The suspect wasn’t previously known to the police and had no criminal record, and police didn’t disclose how the teachers were killed. A motive hasn’t been established.

“For now it is far too early to comment on that,” Malmo Police Chief Petra Stenkula told a news conference.

She said officers arrived and found the suspect and two victims on the third floor of the downtown Malmo Latin School 10 minutes after they were alerted, adding that the situation was then “under control.”

Stenkula didn’t confirm a report by the Aftonbladet newspaper, saying the male student himself called authorities to say he had killed two people, had put down his weapons and was on the third floor.

Police made “seizures” and a forensic examination “will allow us to better understand what happened,” Stenkula said, adding authorities have no information of any further injuries.

Police said they were called at 5:12 p.m. Monday. Scores of ambulances and patrol cars rushed to the school and armed police were seen entering the building, which was cordoned off.

Students at the school, which has about 1,100 students, had gathered to work on a musical and students locked themselves inside classrooms.

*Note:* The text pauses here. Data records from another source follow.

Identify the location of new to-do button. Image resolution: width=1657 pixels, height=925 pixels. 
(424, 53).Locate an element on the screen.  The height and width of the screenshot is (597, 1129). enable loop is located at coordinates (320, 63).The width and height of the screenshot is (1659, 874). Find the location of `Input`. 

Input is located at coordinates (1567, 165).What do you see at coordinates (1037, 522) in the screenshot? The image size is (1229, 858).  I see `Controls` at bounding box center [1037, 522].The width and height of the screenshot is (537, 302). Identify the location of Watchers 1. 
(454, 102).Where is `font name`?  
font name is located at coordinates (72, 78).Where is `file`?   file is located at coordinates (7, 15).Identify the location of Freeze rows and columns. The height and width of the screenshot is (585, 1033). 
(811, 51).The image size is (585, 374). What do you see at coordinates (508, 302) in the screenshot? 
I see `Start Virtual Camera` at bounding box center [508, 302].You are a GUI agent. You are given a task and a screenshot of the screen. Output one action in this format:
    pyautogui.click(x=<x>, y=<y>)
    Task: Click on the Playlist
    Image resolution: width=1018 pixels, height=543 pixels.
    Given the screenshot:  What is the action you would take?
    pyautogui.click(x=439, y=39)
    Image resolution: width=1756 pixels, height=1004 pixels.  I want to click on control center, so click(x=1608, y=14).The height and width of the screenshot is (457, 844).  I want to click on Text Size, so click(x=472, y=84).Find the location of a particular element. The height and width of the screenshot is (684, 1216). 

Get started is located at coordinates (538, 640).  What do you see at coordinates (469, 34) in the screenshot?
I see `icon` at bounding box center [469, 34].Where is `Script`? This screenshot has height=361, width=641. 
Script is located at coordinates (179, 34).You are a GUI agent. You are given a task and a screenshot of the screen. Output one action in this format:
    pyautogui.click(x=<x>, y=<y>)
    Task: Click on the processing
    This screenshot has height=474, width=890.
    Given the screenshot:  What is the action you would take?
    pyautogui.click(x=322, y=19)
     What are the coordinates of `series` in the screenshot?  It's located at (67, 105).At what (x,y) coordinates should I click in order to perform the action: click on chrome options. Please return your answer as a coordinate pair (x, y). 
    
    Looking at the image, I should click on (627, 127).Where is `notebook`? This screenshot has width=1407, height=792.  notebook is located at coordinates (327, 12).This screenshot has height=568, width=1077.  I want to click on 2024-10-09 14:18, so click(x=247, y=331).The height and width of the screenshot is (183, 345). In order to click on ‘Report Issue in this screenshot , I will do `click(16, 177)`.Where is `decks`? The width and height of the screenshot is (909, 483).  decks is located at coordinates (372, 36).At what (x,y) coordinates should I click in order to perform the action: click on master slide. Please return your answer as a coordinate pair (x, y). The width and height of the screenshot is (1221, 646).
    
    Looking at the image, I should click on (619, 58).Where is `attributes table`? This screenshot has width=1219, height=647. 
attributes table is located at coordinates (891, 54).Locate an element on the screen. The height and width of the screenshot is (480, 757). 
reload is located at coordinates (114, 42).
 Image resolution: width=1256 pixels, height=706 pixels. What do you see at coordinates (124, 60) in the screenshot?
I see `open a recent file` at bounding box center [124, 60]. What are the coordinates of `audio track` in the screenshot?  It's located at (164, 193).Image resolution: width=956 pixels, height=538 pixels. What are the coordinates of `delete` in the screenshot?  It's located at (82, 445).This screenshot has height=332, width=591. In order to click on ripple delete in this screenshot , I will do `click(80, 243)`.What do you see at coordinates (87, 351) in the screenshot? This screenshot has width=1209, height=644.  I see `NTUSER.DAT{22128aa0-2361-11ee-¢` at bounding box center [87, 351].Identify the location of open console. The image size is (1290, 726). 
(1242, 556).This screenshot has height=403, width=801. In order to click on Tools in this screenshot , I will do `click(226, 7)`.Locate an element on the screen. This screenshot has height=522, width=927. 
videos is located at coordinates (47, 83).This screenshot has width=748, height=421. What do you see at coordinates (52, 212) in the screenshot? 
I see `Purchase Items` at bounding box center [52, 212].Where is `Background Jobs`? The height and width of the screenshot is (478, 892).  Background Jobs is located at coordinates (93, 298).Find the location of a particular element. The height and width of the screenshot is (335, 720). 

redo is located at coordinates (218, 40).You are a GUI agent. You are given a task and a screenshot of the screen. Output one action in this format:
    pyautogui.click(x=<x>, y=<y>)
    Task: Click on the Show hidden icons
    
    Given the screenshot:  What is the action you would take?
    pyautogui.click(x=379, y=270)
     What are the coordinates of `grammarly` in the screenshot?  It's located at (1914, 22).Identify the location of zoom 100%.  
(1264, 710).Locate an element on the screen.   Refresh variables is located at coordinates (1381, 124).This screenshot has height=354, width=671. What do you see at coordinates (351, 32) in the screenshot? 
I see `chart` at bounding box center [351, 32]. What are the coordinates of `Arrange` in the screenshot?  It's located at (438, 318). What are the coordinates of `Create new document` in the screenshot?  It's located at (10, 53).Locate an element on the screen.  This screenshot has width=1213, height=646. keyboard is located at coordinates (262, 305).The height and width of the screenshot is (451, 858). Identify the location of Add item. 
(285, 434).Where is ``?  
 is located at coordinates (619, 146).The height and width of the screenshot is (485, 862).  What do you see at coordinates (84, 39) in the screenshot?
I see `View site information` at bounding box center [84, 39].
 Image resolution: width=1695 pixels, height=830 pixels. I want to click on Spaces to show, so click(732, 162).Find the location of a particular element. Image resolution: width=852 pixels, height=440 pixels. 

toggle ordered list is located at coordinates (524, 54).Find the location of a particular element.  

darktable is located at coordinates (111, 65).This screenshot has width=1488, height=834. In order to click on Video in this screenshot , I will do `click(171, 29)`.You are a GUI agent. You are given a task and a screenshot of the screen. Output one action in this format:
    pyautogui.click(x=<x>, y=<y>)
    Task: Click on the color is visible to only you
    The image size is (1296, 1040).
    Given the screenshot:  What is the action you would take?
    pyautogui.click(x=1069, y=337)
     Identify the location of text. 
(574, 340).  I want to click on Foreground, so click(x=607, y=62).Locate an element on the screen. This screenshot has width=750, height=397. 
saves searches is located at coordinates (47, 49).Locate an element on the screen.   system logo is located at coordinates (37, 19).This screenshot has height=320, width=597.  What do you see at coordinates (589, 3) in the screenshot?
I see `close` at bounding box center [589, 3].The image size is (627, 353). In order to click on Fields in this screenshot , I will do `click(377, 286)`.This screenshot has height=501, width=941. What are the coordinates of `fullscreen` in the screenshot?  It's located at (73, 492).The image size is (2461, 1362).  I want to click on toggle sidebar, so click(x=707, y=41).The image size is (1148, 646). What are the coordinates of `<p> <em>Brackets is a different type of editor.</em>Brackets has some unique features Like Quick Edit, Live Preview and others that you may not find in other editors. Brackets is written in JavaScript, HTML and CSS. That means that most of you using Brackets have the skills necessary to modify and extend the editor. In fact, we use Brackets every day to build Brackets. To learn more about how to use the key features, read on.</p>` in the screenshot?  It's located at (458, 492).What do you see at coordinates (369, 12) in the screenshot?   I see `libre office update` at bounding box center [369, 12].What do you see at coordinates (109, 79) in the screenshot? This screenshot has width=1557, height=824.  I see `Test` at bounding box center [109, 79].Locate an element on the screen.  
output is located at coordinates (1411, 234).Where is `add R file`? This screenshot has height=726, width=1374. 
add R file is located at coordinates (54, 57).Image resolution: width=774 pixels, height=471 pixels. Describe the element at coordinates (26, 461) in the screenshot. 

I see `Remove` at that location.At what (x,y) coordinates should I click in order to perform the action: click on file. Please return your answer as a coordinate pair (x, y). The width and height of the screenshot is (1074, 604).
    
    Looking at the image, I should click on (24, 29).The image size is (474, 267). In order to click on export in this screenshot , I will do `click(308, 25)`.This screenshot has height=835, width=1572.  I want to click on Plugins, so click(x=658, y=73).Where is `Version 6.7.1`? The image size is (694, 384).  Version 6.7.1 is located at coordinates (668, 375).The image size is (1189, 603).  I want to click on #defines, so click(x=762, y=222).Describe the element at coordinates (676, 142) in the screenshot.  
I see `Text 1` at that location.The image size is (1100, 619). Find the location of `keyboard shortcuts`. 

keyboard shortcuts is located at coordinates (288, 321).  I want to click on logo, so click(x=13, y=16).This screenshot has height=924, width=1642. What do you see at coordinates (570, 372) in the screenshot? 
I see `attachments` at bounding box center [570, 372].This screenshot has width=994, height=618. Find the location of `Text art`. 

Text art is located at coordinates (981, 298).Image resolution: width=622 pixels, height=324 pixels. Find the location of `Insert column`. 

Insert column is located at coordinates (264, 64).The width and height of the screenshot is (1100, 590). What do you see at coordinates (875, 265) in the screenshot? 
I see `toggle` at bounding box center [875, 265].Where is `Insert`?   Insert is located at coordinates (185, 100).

Sweden’s Prime Minister Magdalena Andersson said she reacted “with sadness and dismay” to the killings, according to the Swedish news agency TT.

All classes were suspended Tuesday and the school was closed.

The killings took place in a modern annex of the school, which was founded in 1406 when the pope issued a letter of privilege allowing for its construction and operation. It was originally meant to educate local youth on Christian doctrine and the Latin language.